Applying Literal Interpretation, the Supreme Court of India held that:
it is clear from the expression has been that the present perfect continuous tense is used for a position which began sometime in the past and is still continuing, and that therefore such person must, with the requisite period, still be continuing as an advocate on the date of his application[8].

Advantages of Literal Rule.
Literal rule was defined by Lord Tindal as, the words themselves alone do…best declare the intention of the lawgiver. The rationale behind this was to maintain the faith of the general public on the Legislative bodies and not giving the power to make laws in the hands of the Judges the way of Interpreting Statutes. The Literal Rule follows the words of the Legislature. According to Lord Diplock, it is not for the Judge to invent fancied ambiguities.[9]

As the Act is framed by the Legislature, the Literal Rule basically forces the Judges to follow the same. The Literal rule of interpretation is most preferable when there are issues related to politics as the Judge cannot make any decision according to his discretion and needs to be stick to the provisions framed. This also helps to restrict the Judiciary from creating laws contrary to the provisions of the Statute.

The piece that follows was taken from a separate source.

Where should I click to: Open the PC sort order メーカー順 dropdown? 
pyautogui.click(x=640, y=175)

This also makes the Act and its provisions easy to understand for the general public. Because of interpreting only the ordinary meaning of the words, the process of interpretation becomes more certain and brings consistency in interpreting the Statute.

Criticism

Literal Rule rests on the assumption that there is only one meaning for a particular word. This restricts the scope of deriving meaning from the context of the Statute and depending solely upon the plain wordings. As stated by Krishna Iyer J to be literal in meaning is to see the skin and miss the soul[10]. This is the reason the Judges prefer to apply the golden rule instead of the Literal rule so as to consider the intent of the Statute and not the plain words.

According to Salmond:
The essence of law lies in the spirit, not in its letter, for the letter is significant only as being the external manifestation of the intention that underlies it.

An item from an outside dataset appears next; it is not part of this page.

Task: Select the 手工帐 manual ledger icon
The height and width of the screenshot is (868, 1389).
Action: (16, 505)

The implication of Literal Rule creates absurdity which means that it makes the provision vague and inconsistent with the whole Statute, departing the meaning from the intention of framing the particular Statute. Lord Reid in DPP v Ottewell affirmed that the imprecision of the English language… is such that it is extremely difficult to draft any provision which is not ambiguous in that sense.

Conclusion
There cannot be a fixed rule for the purpose of Interpretation when dealing with cases that are all unique in some sense or the other. In a similar way, there cannot be a statute which is made leaving no scope of Interpretation. According to Justice Donaldson, the interpretation of statutes is a craft as much as a science and the judges, as craftsmen, select and apply the appropriate rules as the tools of their trade.

This is the oldest rule and is still in use by Judges as they don't want to legislate. Even if a slight interpretation changes the meaning, it is equivalent to making of a new law and therefore, Judges prefer the literal meaning of words in the provisions of the Statute.

According to Gray:
It is the duty of the judicature to ascertain the true legal meaning of the words used by the legislature.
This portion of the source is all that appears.